Division with fractions might seem tricky at first, but it's just a different way of thinking about numbers. When you divide by a fraction, you're asking how many times the fraction fits into the number you're dividing. For instance, in our problem, we want to know how many \( \frac{2}{3} \) foot pieces fit into a 16-foot pipe.

• First, remember that dividing by a fraction is the same as multiplying by its reciprocal. The reciprocal of a fraction is made by flipping its numerator and denominator. So, the reciprocal of \(\frac{2}{3} \) is \(\frac{3}{2} \).


• Now, replace the division with multiplication by the reciprocal: \[ x = 16 \times \frac{3}{2}. \]

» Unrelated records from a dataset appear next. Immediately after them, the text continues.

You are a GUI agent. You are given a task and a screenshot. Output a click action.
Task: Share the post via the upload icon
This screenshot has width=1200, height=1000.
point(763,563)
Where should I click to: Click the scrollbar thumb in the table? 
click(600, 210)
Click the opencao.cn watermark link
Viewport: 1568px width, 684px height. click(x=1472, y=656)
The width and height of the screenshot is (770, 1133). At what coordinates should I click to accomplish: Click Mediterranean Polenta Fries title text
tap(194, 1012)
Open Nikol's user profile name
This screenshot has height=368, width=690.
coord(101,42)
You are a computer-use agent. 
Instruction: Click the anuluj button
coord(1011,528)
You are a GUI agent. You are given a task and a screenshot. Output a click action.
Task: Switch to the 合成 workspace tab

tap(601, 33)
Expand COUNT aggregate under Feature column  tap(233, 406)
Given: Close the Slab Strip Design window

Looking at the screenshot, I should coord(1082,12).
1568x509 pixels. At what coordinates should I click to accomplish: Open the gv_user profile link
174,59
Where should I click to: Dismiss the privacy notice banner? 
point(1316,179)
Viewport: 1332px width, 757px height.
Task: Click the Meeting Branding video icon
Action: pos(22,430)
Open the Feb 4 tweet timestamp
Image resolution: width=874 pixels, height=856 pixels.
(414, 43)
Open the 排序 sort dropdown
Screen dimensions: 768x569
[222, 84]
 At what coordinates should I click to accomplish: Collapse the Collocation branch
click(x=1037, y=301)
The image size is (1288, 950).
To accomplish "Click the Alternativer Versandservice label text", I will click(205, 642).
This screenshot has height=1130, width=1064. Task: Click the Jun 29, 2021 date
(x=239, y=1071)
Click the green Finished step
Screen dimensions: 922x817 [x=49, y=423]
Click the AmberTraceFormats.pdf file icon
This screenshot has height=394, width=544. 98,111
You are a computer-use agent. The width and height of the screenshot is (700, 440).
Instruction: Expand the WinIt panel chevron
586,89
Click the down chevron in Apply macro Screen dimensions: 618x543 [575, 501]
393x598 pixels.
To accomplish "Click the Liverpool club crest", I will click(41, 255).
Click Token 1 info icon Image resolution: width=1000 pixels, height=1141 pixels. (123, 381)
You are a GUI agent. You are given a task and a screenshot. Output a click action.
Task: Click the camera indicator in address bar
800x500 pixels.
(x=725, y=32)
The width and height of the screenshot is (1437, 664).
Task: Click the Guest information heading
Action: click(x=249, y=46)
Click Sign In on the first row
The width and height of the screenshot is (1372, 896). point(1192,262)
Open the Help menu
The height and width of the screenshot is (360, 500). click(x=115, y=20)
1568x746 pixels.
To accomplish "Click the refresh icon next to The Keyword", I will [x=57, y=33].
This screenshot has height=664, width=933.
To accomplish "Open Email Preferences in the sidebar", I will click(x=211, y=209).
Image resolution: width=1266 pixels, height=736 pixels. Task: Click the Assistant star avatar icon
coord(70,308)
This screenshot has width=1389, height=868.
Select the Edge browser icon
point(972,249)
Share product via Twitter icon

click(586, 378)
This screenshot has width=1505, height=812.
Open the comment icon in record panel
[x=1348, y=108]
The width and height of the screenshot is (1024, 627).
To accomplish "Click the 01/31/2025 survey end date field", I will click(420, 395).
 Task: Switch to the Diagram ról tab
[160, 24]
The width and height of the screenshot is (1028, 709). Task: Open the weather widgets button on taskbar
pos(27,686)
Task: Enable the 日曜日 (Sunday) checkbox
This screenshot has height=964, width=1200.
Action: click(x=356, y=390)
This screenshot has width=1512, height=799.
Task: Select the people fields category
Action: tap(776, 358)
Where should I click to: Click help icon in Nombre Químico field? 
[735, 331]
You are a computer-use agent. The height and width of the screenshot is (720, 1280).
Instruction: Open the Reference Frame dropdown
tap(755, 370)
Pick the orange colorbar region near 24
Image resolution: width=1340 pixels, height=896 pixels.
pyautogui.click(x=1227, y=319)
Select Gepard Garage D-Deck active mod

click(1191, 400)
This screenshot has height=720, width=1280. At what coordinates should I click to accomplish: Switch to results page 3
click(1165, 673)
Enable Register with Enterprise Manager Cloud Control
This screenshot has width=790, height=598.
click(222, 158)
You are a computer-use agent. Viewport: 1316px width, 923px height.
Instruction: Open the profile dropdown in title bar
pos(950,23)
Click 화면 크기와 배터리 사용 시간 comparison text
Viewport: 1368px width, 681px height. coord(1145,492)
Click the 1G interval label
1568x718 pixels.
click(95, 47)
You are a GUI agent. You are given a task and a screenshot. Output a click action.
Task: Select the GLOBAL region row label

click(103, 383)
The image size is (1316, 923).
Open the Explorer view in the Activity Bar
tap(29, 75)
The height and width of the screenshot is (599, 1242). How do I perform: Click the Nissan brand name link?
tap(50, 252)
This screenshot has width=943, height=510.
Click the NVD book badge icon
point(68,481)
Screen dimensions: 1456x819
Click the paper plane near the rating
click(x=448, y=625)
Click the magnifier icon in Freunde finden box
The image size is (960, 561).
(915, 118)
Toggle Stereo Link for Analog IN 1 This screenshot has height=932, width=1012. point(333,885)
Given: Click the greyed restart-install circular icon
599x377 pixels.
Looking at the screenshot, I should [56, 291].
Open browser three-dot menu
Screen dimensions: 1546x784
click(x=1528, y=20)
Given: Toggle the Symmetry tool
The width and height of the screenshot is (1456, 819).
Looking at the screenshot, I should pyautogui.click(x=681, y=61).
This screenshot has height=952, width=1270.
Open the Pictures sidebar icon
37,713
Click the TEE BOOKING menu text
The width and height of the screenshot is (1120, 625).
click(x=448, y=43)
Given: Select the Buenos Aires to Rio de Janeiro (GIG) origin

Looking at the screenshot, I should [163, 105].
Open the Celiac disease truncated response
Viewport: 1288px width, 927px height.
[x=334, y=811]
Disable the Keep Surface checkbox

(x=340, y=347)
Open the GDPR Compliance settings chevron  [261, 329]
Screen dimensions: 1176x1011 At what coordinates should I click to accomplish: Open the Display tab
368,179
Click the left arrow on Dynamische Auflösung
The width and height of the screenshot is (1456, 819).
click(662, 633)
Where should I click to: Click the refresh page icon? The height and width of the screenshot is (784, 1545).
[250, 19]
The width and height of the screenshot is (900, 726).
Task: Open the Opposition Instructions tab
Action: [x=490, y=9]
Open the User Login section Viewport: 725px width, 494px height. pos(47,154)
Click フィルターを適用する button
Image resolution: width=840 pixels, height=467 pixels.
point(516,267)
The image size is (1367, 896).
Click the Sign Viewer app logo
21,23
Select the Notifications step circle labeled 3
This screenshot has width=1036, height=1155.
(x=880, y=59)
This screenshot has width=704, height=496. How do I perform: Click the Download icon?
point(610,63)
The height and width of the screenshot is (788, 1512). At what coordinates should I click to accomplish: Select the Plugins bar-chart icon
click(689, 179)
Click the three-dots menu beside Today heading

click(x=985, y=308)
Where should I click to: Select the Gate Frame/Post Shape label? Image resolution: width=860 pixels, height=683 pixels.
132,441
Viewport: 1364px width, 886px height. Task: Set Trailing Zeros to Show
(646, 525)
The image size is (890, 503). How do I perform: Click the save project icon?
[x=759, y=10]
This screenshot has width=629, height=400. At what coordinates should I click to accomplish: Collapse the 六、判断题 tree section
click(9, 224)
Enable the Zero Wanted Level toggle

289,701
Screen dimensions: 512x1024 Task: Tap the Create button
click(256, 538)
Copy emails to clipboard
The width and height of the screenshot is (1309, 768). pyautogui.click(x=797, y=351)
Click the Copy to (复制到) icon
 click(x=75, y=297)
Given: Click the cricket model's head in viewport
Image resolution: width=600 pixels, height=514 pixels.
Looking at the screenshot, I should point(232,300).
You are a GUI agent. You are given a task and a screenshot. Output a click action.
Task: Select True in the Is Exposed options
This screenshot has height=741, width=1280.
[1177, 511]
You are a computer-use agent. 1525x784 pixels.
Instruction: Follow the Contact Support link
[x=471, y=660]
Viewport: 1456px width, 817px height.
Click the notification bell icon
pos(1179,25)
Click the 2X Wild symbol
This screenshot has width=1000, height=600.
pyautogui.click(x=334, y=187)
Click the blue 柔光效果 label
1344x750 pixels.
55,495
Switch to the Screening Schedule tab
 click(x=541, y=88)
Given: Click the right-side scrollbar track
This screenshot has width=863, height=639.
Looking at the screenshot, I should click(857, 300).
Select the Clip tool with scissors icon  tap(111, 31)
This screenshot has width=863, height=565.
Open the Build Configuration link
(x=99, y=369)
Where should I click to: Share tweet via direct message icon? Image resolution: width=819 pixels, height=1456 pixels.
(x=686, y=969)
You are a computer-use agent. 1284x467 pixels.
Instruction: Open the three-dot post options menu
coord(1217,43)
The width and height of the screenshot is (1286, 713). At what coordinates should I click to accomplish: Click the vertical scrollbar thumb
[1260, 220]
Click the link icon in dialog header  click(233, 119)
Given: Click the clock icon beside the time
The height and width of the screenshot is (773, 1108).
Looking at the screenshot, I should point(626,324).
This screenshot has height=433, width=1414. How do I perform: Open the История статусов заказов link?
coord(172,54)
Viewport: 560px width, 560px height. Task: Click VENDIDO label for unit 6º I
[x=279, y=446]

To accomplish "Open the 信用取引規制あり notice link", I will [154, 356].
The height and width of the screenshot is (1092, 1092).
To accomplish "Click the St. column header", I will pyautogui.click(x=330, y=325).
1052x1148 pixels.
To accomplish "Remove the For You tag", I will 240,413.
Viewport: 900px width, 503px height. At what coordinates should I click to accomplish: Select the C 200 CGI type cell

Understanding this concept means you can handle any fraction division confidently.

Multiplying fractions is more straightforward than it sounds. It's about increasing or decreasing a number by the fraction you're multiplying with.

• When you multiply two fractions, multiply the numerators together to get the new numerator.


• Multiply the denominators together to get the new denominator.

In our problem, once we convert the division to a multiplication: \(16 \times \frac{3}{2} \), we treat 16 as \(\frac{16}{1} \). Therefore, multiply 16 (numerator) by 3, giving 48, and 1 (denominator) by 2, giving 2.

• The resulting fraction \(\frac{48}{2} \) simplifies to 24.

This method shows how we can multiply entire numbers by fractions and maintain balance.

Problem solving in math requires a systematic approach to unpacking and addressing the problem. Here, understanding the situation is key. When facing a problem like laying pipe pieces together, you should:

• Understand the Problem: Recognize what you're asked to find. With our pipe problem, we're looking for the number of pieces needed to reach a certain length.


• Set Up the Equation: Use known values to form an equation. Start with variables to represent unknown quantities.


• Solve the Equation: Use mathematical operations such as division and multiplication with fractions to find the answer.

Once the equation \(x \times \frac{2}{3} = 16\) was established, each step logically followed until we found the answer. Through practice, breaking problems into simple steps makes solving math challenges easier and more intuitive.